Background:  Angelman syndrome (AS) is a neurogenetic disorder characterized by severe intellectual disability, lack of speech, and low threshold for laughter; it is considered a ‘syndromic’ form of autism spectrum disorder (ASD). Previous studies have indicated overlap of ASD and AS, primarily in individuals with larger (∼6 Mb) Class I deletions of chromosome 15q11-13. Questions remain regarding whether intellectual disability solely contributes to ASD features in AS and how ASD features in AS change over time. In this study, we used a dimensional approach to examine ASD symptom severity in individuals with AS Class I versus Class II deletions within the context of cognitive development over time.

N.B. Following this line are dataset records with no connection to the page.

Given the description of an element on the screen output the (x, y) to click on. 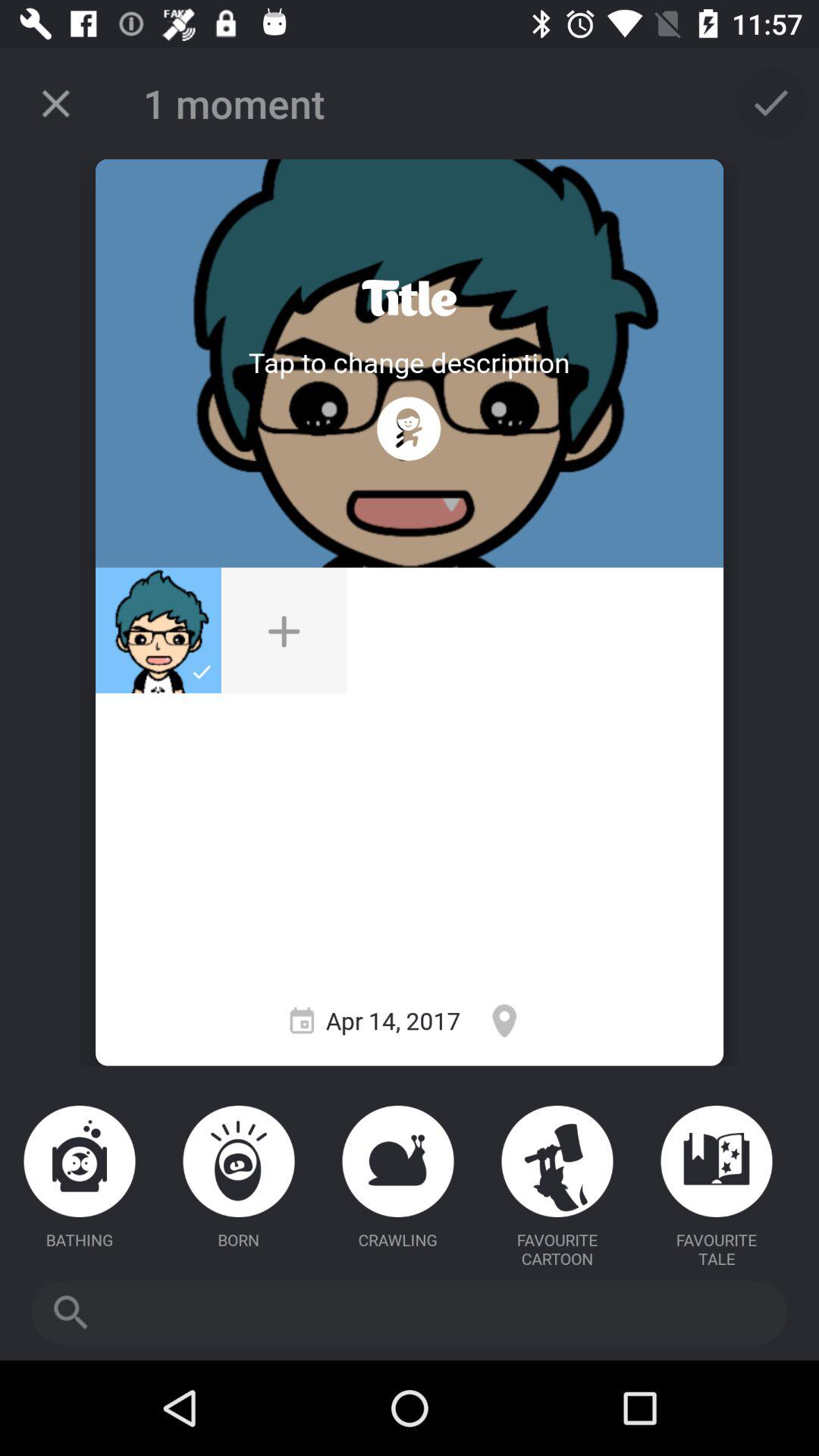
tap to select (771, 103)
Given the description of an element on the screen output the (x, y) to click on. 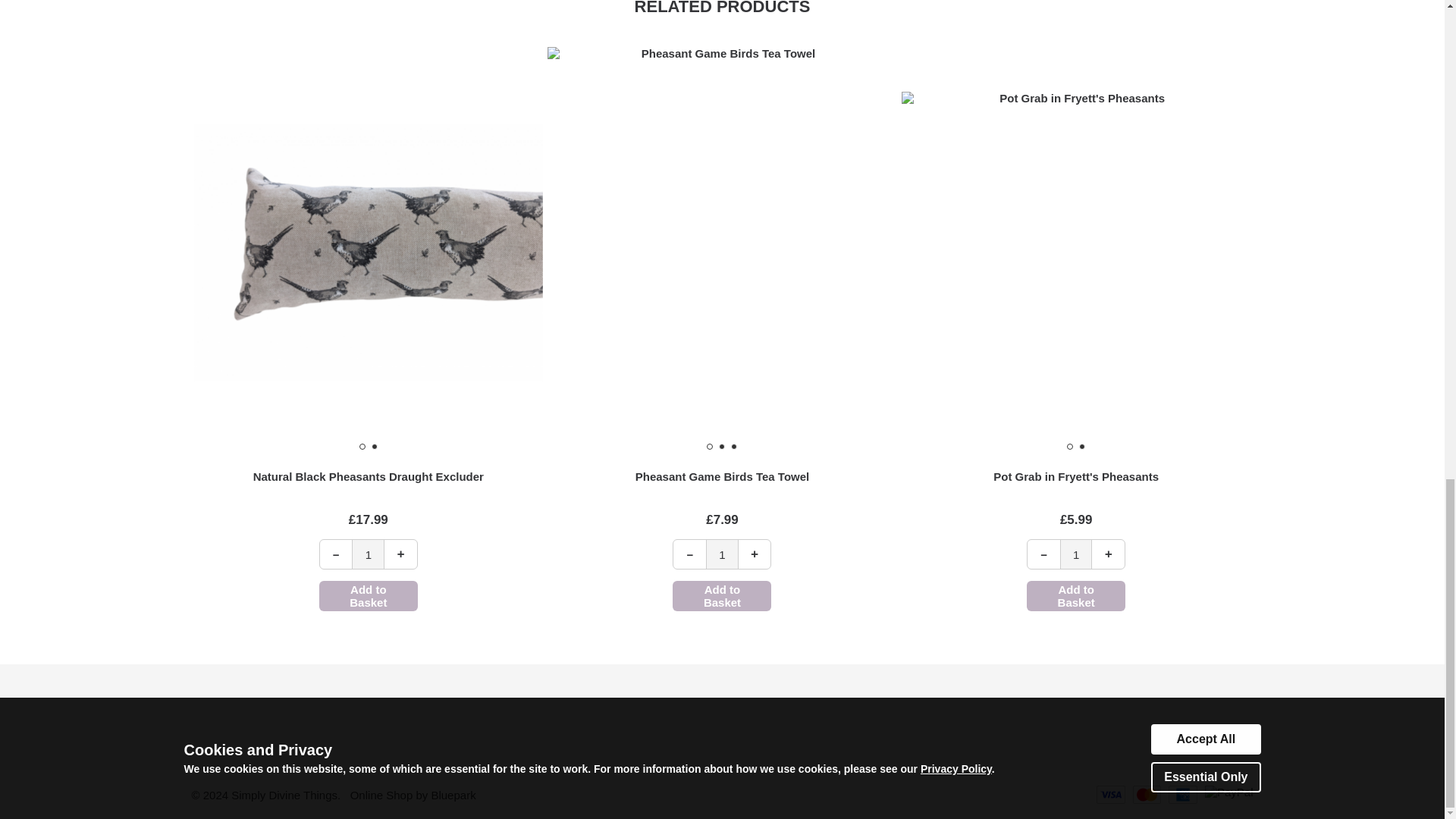
Natural Black Pheasants Draught Excluder (368, 476)
1 (368, 553)
1 (1076, 553)
1 (722, 553)
Given the description of an element on the screen output the (x, y) to click on. 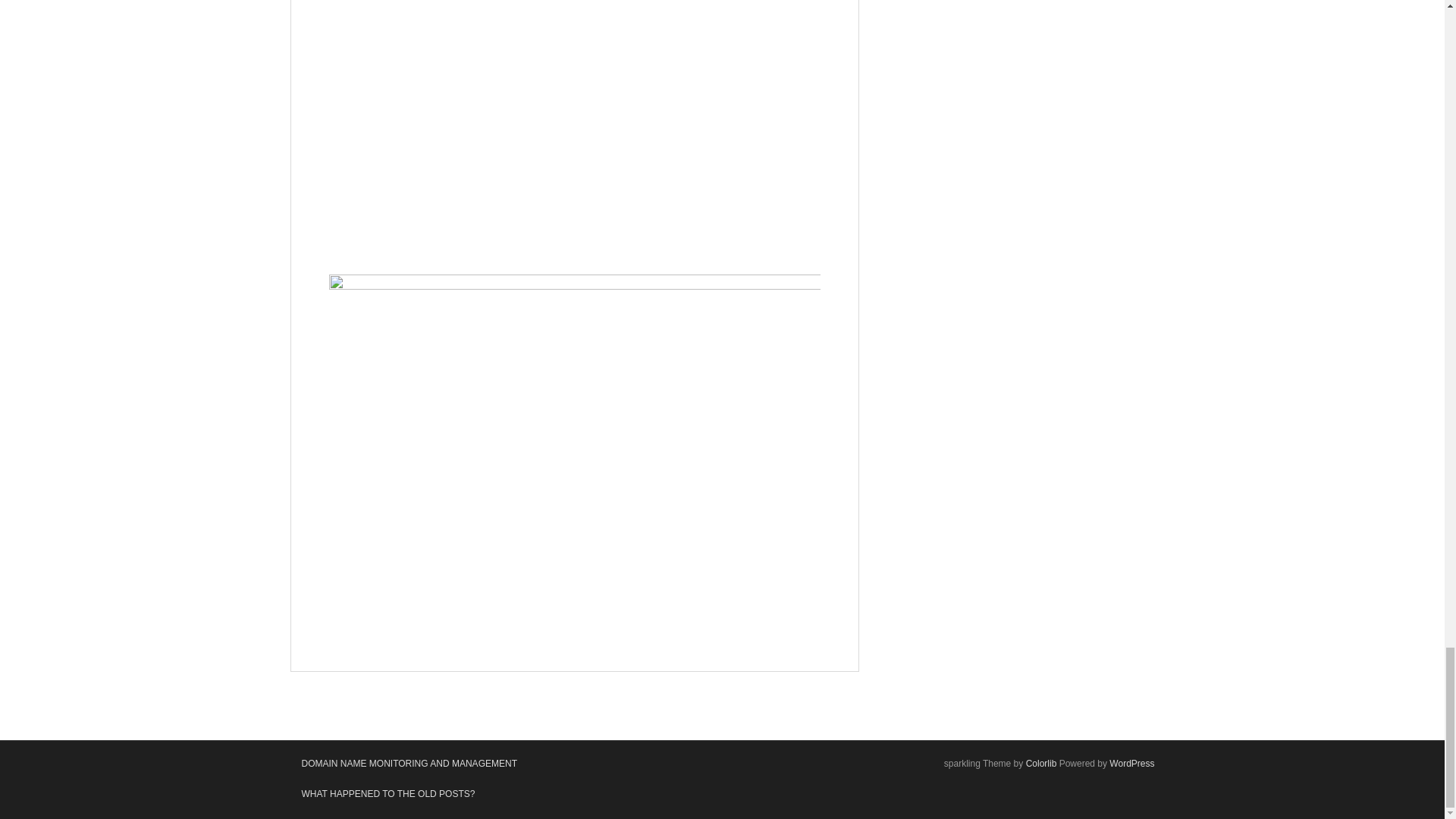
Colorlib (1041, 763)
WHAT HAPPENED TO THE OLD POSTS? (387, 793)
DOMAIN NAME MONITORING AND MANAGEMENT (408, 763)
Given the description of an element on the screen output the (x, y) to click on. 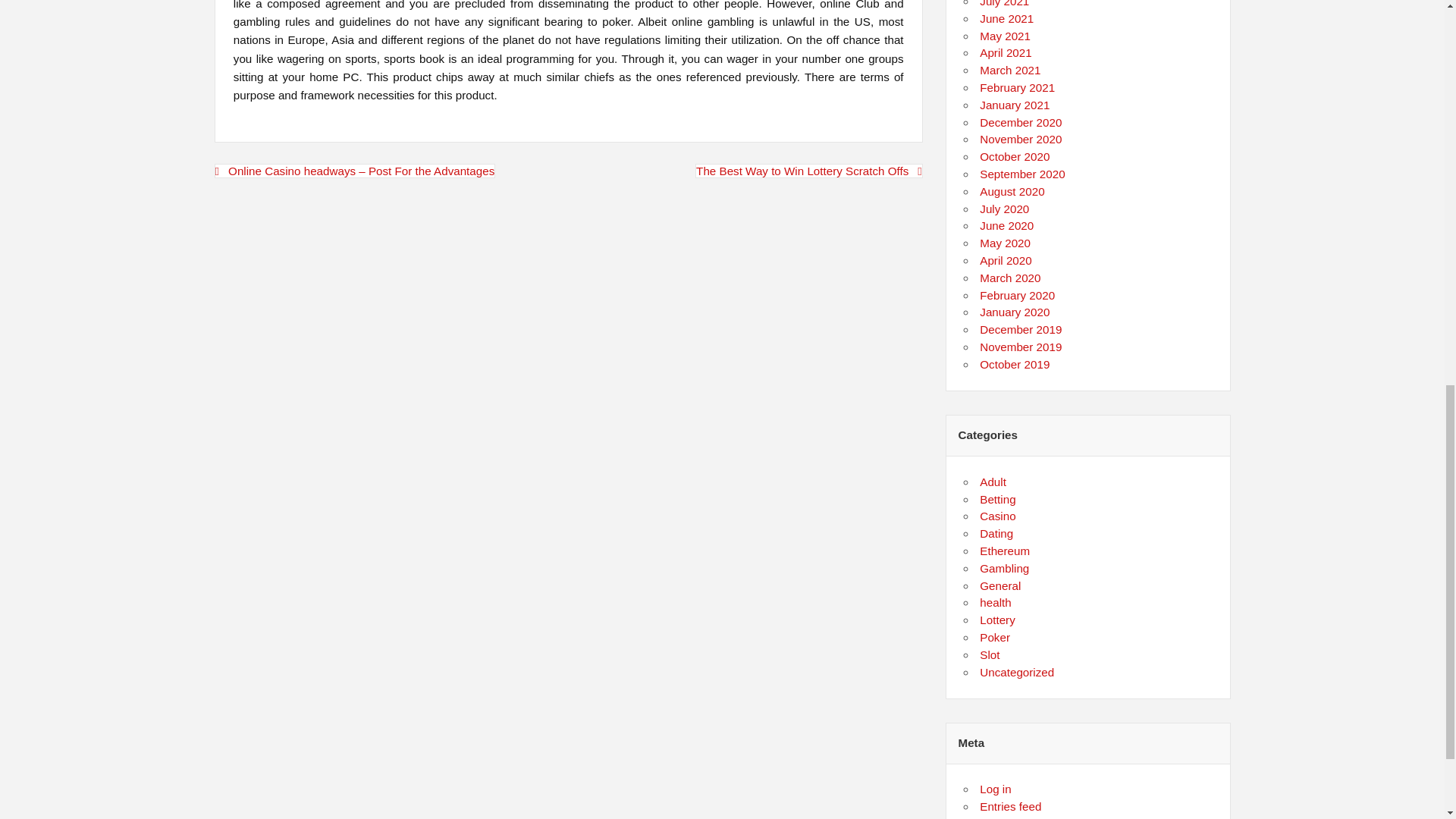
The Best Way to Win Lottery Scratch Offs (809, 170)
Given the description of an element on the screen output the (x, y) to click on. 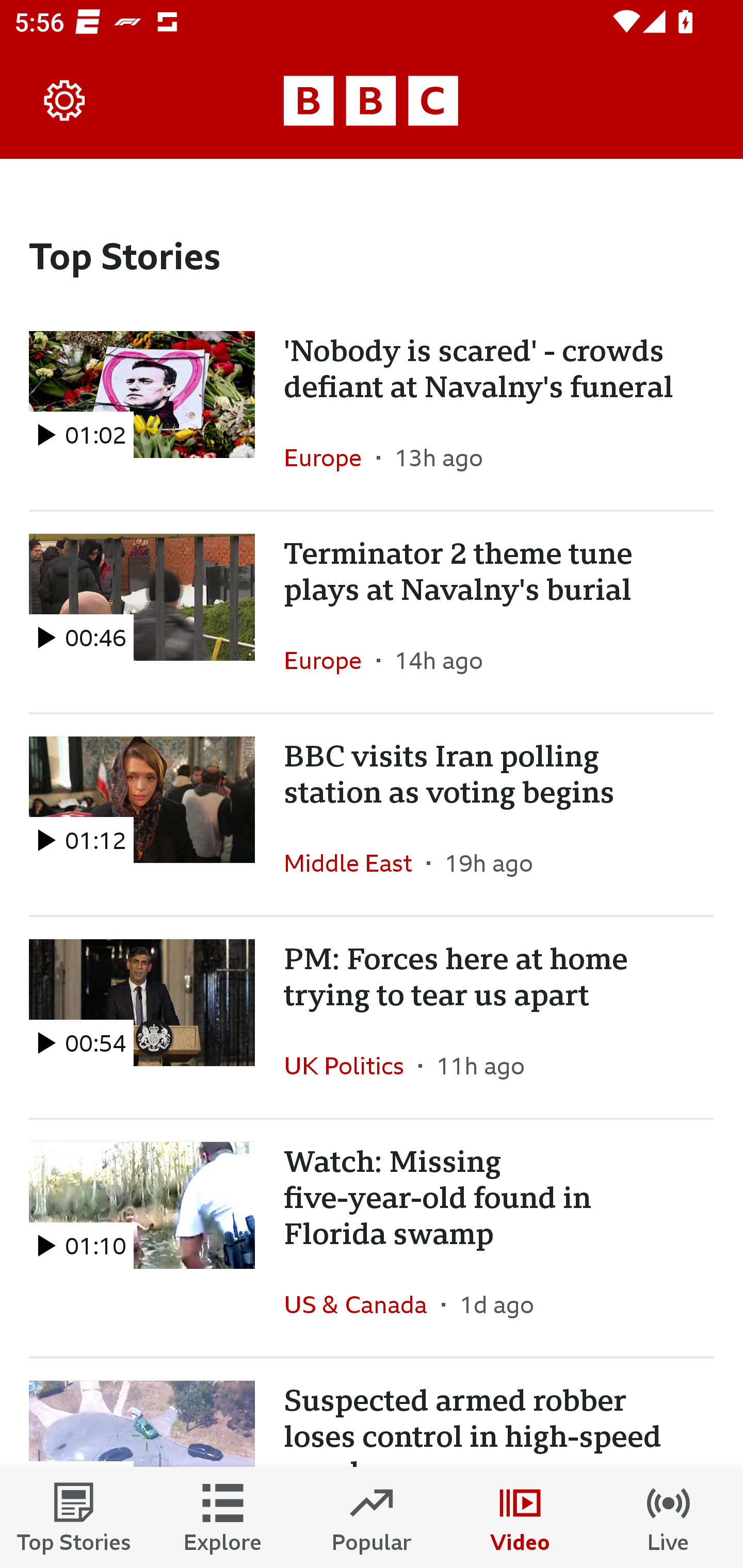
Settings (64, 100)
Europe In the section Europe (329, 457)
Europe In the section Europe (329, 659)
Middle East In the section Middle East (354, 862)
UK Politics In the section UK Politics (350, 1064)
US & Canada In the section US & Canada (362, 1304)
Top Stories (74, 1517)
Explore (222, 1517)
Popular (371, 1517)
Live (668, 1517)
Given the description of an element on the screen output the (x, y) to click on. 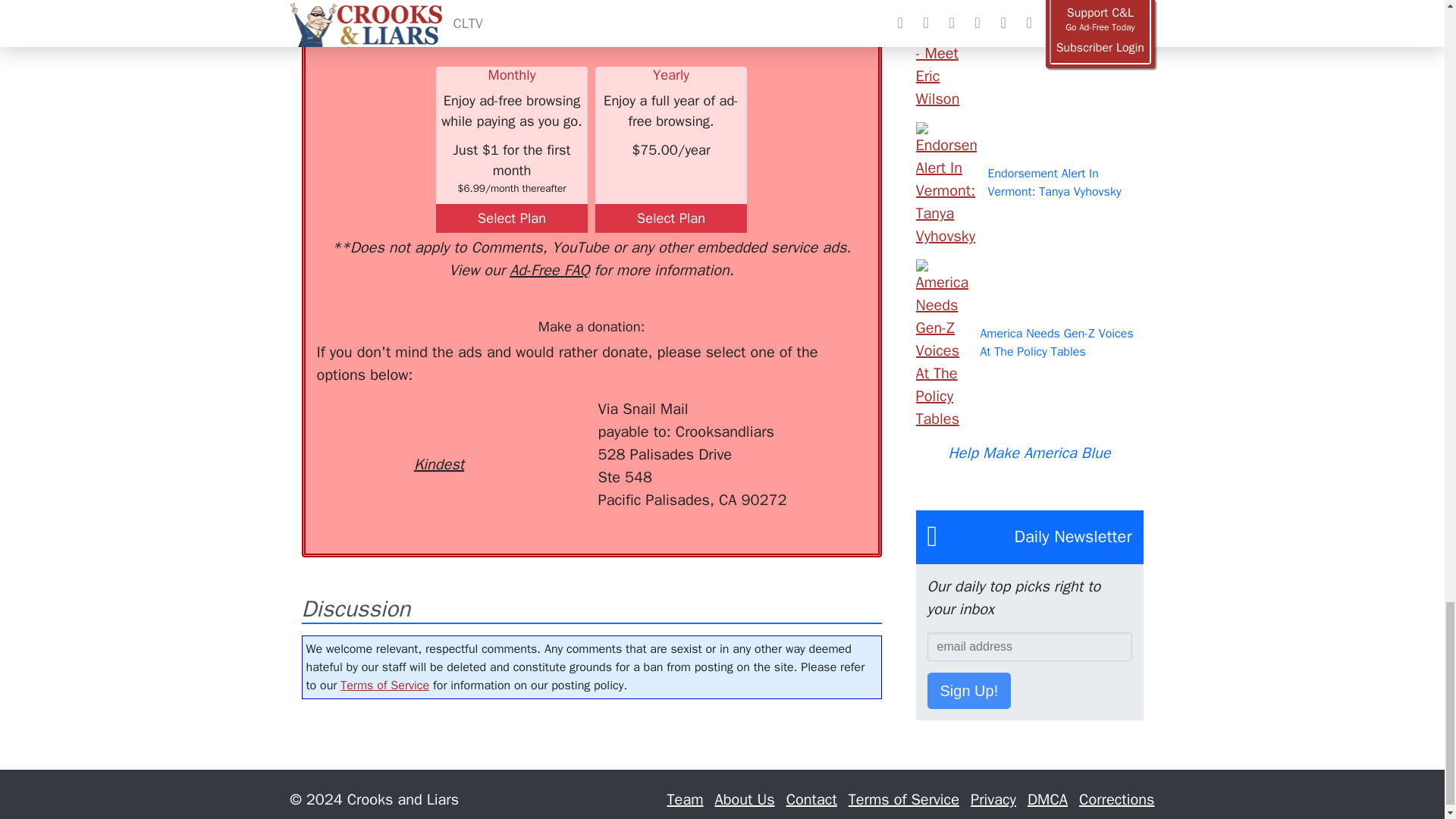
Donate via PayPal (540, 425)
Donate via Kindest (438, 436)
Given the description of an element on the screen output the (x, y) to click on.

Methods:  A total of 17 participants with a larger, Class I deletion and 25 participants with a smaller Class II deletion (∼5 Mb) were enrolled (age range = 2–25 years; 5 years 5 months). Standardized measures of cognition, language, motor skills, adaptive skills, maladaptive behavior, autism, and sensory-seeking behaviors/aversions were given at baseline and after 12 months.

Results:  Despite equivalent cognition and adaptive behavior, the results of repeated measures analyses of variance indicate that participants with Class I deletions have greater impairment in social affect (F = 8.65; p = .006) and more repetitive behaviors (F = 7.92; p = .008) compared to participants with Class II deletions. Although both groups improve in cognition over time, differences in ASD behaviors persist.

Conclusions:  Despite a lack of differences in cognition or adaptive behavior, individuals with Class I deletions have greater severity in ASD features and sensory aversions that remain over time. There are four genes (NIPA 1, NIPA 2, CYFIP1, and GCP5) missing in Class I and present in Class Il deletions, one or more of which may have a role in modifying the severity of social affect impairment, and level of restricted/repetitive behaviors in AS. Our results also suggest the utility of a dimensional, longitudinal approach to the assessment of ASD features in populations of individuals who are low functioning.